L’Enfer est celui de la mythologie
gréco-latine ; l’imagination s’exerce sur ce lieu maudit, origine du mal,
de la folie, du mensonge[1] ;
la plupart des fous, pendant les accès les plus forts, se croient aux
Enfers :
« Je vois couler sous moi le
noir fleuve des morts :
Partout je vois l’Enfer et partout
les Mégères
Hérissent contre moi leurs noirs
crins de vipères. »
(Crisante,
Rotrou IV. 1)
Inlassablement composé, l’Enfer est
gouffre, caverne, cachot voûté, nuit embrasée, salle de torture ; ses
cachots ardents sont peuplés de serpents et de larves, embarrassés de jougs,
d’entraves, de fouets, de chaînes et de fers ; Jean de Schélandre (Tyr
et Sidon) le présente à la fois comme une maison (« l’horrible
portail de l’Erèbe voûté »), comme un gouffre (les « vapeurs
de son gouffre béant »), comme un lac (« bouillons soufrés de
la sanglante mare ») ; les Furies et leurs chevelures hérissées
de serpents, de la Médée de Sénèque, armées de traits de flamme et de
torches ensanglantées, se retrouvent dans celle de Corneille (« La
troupe savante en noires barbaries »), ainsi que, ailleurs, l’antique
peuple fantastique : Tisiphone, Mégère, Alecton, Caron, Pluton, Minos,
Proserpine, les Titans et le chien Cerbère.
- « Si le diable n’est à la fin que notre folie… », Georges Bataille[2].
Où situer ce lieu imaginaire ? Quel est son espace propre ? En soi :
« Et
si l’enfer est fable au centre de la terre
Il est vrai en mon sein. » (Malherbe)
Nous retrouvons la vertu de
l’hyperbole :
« Cet enfer de tourments qui m’anime le corps .»
(Jean de Schélandre, Tyr et Sidon,
V. 2.).
Ou encore :
« Si
je porte en mon sein de quoi me satisfaire
Et si j’ai là-dedans sa Parque et son Cerbère… »

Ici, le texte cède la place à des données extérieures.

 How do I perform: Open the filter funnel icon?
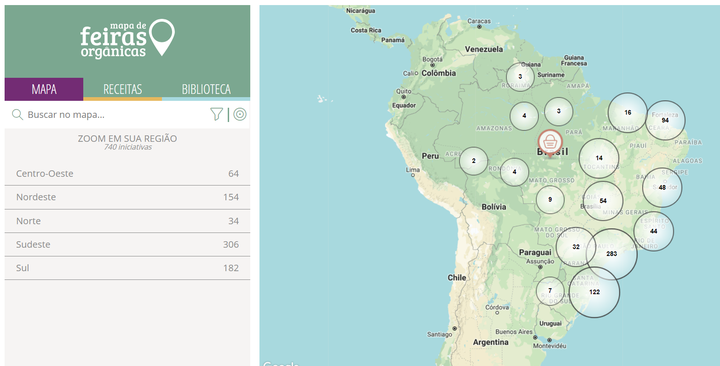pyautogui.click(x=216, y=114)
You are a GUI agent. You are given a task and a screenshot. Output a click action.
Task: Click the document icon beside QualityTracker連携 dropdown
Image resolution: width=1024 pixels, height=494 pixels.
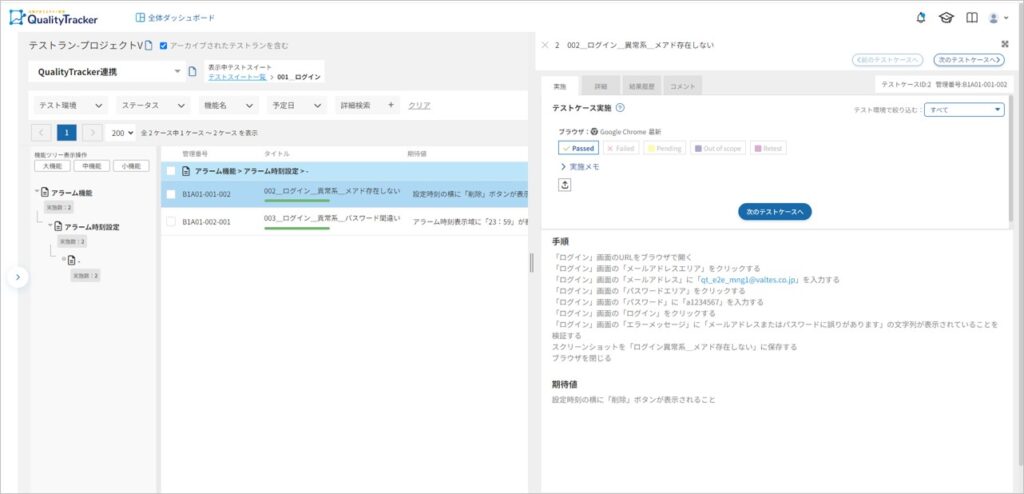[x=193, y=72]
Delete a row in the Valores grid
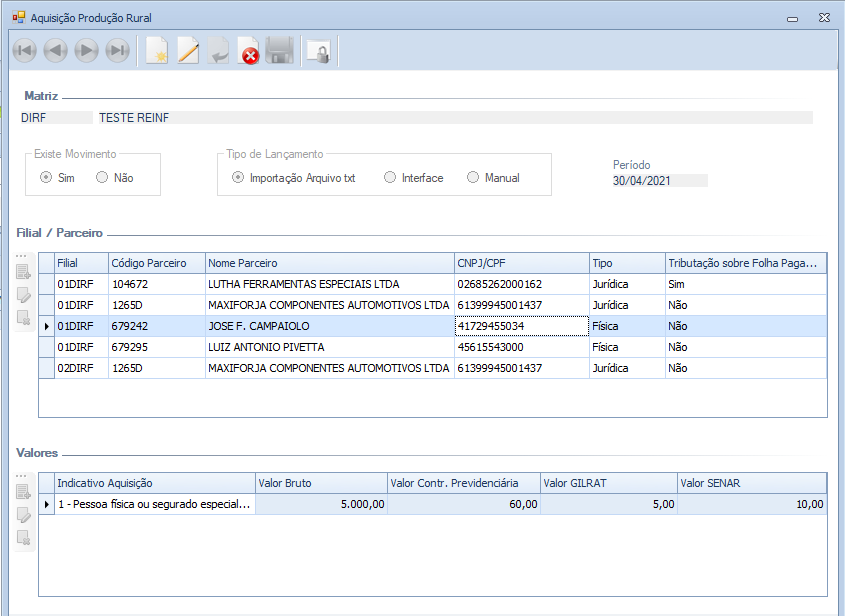Viewport: 845px width, 616px height. pos(24,538)
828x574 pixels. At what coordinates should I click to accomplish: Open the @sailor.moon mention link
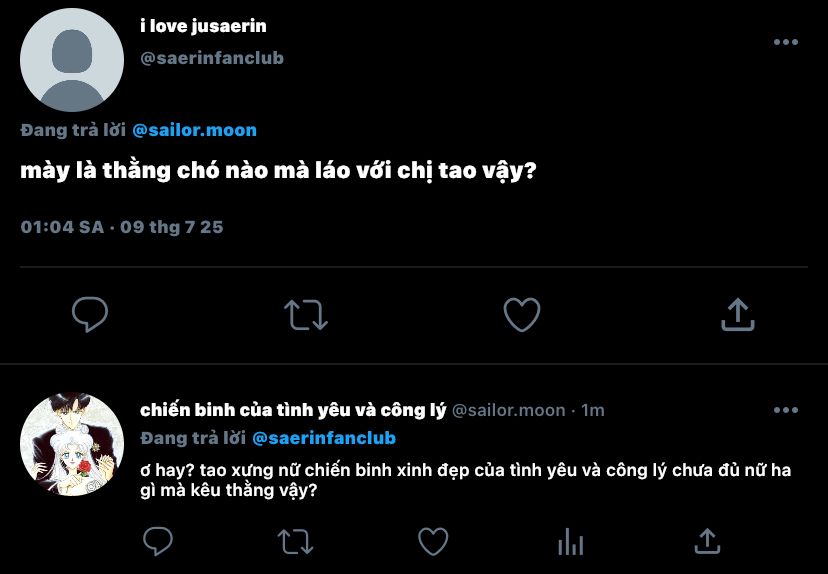[194, 130]
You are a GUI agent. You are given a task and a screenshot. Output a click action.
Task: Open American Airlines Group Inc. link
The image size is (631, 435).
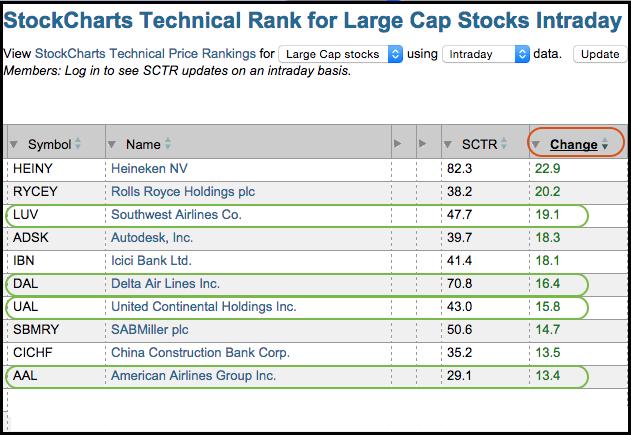193,376
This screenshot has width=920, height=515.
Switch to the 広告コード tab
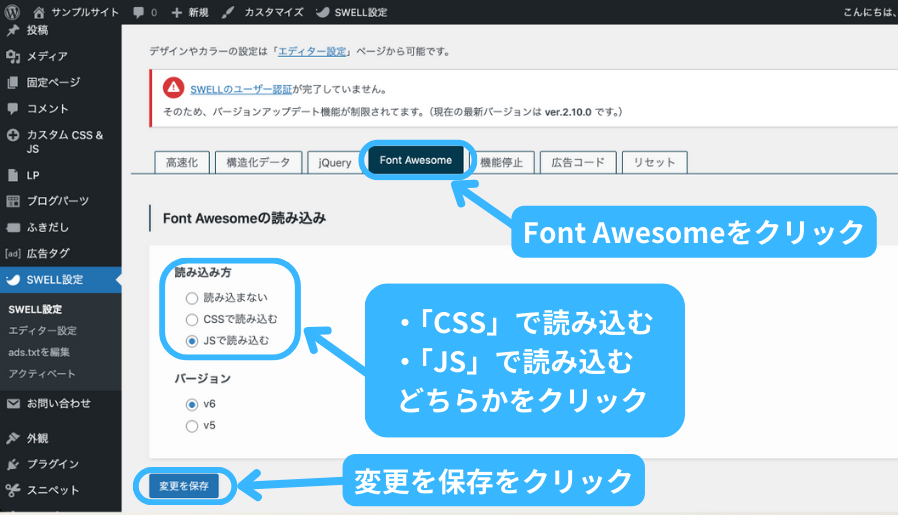point(578,162)
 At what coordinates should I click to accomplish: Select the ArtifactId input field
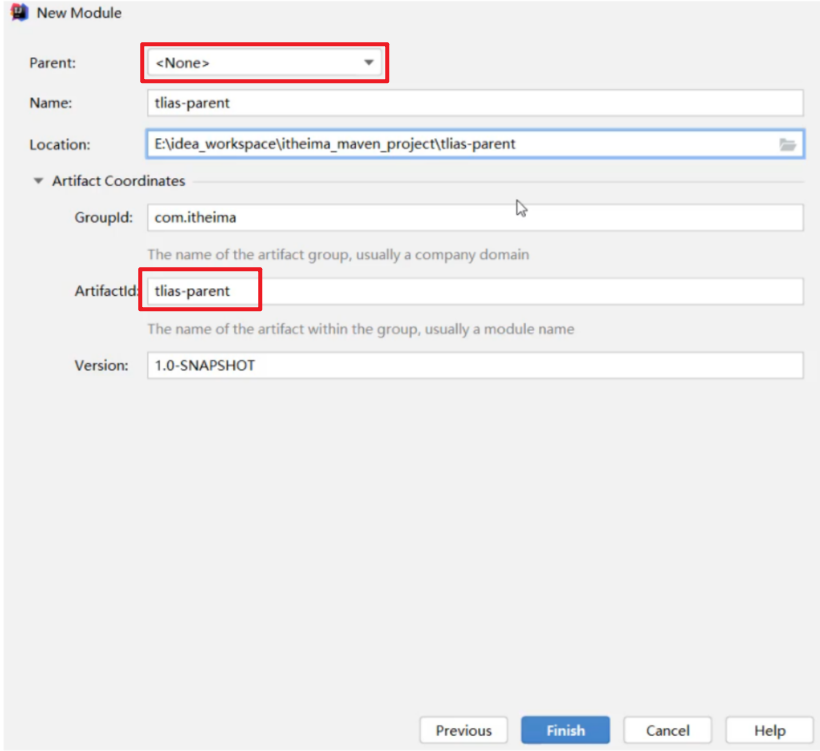click(475, 291)
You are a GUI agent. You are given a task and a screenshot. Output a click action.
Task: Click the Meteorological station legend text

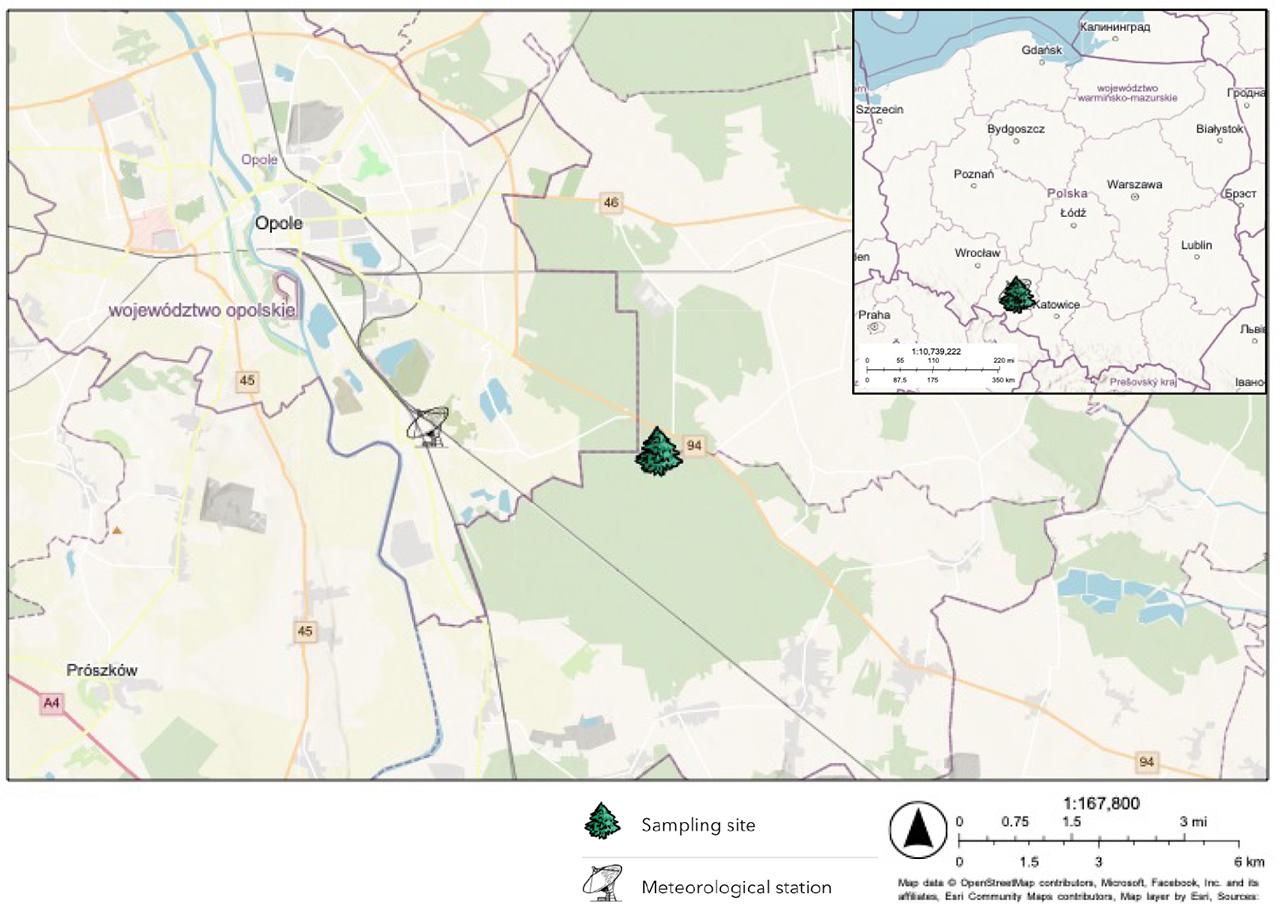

(Crisante, Rotrou, II. 2.)
Une superposition s’opère entre
l’extérieur et l’intérieur, qui aboutit à une identité :
« Je me suis un démon, un enfer, une peste… »
(Tyr et Sidon, IV. 1.)
On parle alors des « cachots
de l’humaine pensée »[3],
mais cette analogie entre l’imagination et les visions qu’elle forme est une
analogie fausse, une simple métaphore.
Le lieu imaginaire n’existe que dans
la mesure où il est parlé ; son espace est celui du texte qui
l’affirme ; la signification de l’enfer n’est que le sens porté par nos
paroles (nous retrouvons ici la transgression première du langage, sa
différence radicale et les méandres de son déploiement) ; par démence, par
pratique magique ou religion, l’enfer est considéré comme l’origine effrayante
du mal, du mensonge, des fantasmes, des persécutions et des tortures, alors que
le replâtrage d’un mythe est sa seule existence possible, qu’il n’est qu’une
façon particulière qu’a la folie – prise dans le vaste réseau des
significations littéraires – de se dire.
[1] « Ce
prodige incroyable est une menterie
Qui nous vient de l’Enfer, qu’inspire une
Furie . »
La contradiction est la suivante : les
personnages font de l’Enfer le lieu d’origine du mensonge, alors que c’est la
parole inadéquate qui se crée une origine mythique, qui parle des Enfers et les
fait exister.
[2] Les
Larmes d’Eros (extrait), Tel Quel n°5.